My initial reaction (and the reaction of several people I know) was similar to George W. Bush’s reaction to Trump’s inauguration speech: “Well, that was some weirdsh*t.” Perry went on to say that Obama, too, did not get to be President without being ordained by God (presumably in that case, not to do “great things”?) and that “God’s used imperfect people all through history. King David wasn't perfect. Saul wasn't perfect. Solomon wasn't perfect." But crazy or not, Perry’s philosophy about this is not so out of the mainstream.
This idea of God making “use” of imperfect people is hard to get one’s mind wrapped around. What does this mean? In “choosing” Trump to be President to “do great things” for America I assume that Perry does NOT believe that God is making Trump do stuff (that Trump is merely an autonomous robot that God commands to do His wishes). I also don’t think that Perry thought that God manipulated the actions of voters to allow Trump to win the election.

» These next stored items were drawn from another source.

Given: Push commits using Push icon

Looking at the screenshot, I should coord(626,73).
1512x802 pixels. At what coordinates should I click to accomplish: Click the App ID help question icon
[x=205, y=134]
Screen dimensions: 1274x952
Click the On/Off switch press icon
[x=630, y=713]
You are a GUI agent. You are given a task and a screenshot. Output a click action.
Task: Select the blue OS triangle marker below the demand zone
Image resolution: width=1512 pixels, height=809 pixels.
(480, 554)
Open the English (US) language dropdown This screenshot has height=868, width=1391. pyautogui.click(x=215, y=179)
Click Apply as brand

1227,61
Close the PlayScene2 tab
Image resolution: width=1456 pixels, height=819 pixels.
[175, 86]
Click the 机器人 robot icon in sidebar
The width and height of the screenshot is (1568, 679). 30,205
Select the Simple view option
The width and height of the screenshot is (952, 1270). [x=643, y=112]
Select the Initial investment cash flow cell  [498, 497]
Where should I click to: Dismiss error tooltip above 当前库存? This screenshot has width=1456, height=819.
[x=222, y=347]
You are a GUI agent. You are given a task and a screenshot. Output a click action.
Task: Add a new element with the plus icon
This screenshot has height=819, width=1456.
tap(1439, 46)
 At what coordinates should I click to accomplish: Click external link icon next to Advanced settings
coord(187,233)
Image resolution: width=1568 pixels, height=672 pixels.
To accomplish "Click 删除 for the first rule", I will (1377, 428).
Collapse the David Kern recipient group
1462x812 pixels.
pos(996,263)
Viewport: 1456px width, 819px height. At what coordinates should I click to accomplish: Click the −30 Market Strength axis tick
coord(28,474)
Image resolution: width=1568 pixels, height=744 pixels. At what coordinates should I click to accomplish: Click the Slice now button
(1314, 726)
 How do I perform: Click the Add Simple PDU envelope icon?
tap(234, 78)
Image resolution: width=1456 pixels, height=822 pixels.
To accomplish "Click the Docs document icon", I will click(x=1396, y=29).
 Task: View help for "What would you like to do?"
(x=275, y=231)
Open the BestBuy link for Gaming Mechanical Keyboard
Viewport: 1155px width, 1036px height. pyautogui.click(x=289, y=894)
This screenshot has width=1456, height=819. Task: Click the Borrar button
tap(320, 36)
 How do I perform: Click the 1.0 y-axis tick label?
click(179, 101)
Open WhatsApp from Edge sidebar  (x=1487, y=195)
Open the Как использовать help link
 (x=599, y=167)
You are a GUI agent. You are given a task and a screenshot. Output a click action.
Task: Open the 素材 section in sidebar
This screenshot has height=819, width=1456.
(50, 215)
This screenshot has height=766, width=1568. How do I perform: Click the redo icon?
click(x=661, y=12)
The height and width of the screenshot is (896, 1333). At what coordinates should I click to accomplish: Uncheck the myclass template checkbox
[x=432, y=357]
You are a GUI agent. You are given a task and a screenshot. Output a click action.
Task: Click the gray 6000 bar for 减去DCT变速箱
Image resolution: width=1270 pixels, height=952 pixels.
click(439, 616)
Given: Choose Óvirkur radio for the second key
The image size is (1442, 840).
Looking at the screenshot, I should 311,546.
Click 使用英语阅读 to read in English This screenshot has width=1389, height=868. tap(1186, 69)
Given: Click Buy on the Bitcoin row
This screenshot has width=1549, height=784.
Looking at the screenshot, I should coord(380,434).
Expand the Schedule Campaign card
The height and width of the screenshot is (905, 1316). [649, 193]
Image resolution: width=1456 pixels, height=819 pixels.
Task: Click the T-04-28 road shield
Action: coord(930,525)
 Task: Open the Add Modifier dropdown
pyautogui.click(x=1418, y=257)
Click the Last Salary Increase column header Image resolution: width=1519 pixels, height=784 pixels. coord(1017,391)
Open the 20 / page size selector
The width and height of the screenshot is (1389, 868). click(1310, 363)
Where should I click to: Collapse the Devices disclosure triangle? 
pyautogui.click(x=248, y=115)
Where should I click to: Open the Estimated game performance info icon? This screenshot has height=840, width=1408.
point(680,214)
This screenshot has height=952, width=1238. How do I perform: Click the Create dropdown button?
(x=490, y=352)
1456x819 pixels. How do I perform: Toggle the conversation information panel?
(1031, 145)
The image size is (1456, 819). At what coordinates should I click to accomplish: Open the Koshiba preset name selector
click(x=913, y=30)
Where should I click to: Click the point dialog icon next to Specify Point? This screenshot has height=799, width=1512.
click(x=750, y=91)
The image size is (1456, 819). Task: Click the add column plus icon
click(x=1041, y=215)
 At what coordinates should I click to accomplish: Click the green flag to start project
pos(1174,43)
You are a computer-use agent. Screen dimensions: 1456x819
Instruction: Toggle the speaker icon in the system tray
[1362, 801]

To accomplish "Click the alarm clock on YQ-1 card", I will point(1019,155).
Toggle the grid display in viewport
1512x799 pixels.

So what DID he mean? I suspect that Perry is speaking the language of a large number of believers (including friends of mine) who believe that God is “in charge” of everything and that nothing occurs without being a part of His plan.
I often hear this said in the context of something sad or difficult having happened to someone. Perhaps the person gets laid off from their employment and they say something like: “well, it is all just part of God’s plan. I’m sure He has a better job for me around the corner! I have faith that it is all in His hands!”
It is clearly being used to comfort the person and I can’t say it doesn’t work. And if it makes someone feel better about the future that is fine. But it doesn’t work for all of us. I can’t say this works for me. Why not? Because I can’t help thinking that if God is in charge of everything and all is part of His plan, then the Holocaust and the great Galveston Hurricane of 1900 have to be part of that plan as well. And if that is so, of what comfort can it be that it is part of God’s plan? If I lose my job and I say, well it is all in God’s hands, but everything that happens is part of God’s plan, then the next thing he might do is strike me down with a fatal flesh eating bacteria, send a car with a drunk driver my way to kill me, or give me colon cancer. It might be all God’s plan, but hardly comforting!
The adage that God doesn’t send you anything more than you can handle is clearly incorrect. Lots of people get sent situations that leave them dead or helpless. So how is this comforting?
The next step could be to say that God has a good plan for his believers or virtuous people in general. But that is problematic too, given the examples above. Human evil resulted in millions of deaths during the Holocaust (man innocent and virtuous people, obviously), and nature killed thousands in the Galveston Hurricane disaster of 1900 many of whom were children and normal virtuous adults.
I used the Holocaust and the Hurricane of 1900 specifically because one was so clearly a result of human choices (evil ones by the Nazis) and the other was equally clearly an act of “nature” (and still the most murderous natural disaster in United States history).
So between natural disasters and evil human beings causing so much suffering in the world, the God that is in control of everything and whose plan is being unfolded in human history just doesn’t work for me. That doesn’t mean, however, that atheism is the only option left. I tend not to believe in supernatural intervention into human history, but that, too, does not mean that atheism is all that is left.
My way of getting past the Rick Perry problem is Unitarian Universalist Gnosticism. But before I talk about how that operates for me, I will discuss (in the next blog post) how it all relates for me to the philosophical “Problem of Evil” and why UU Gnosticism (for me anyway) solves that too!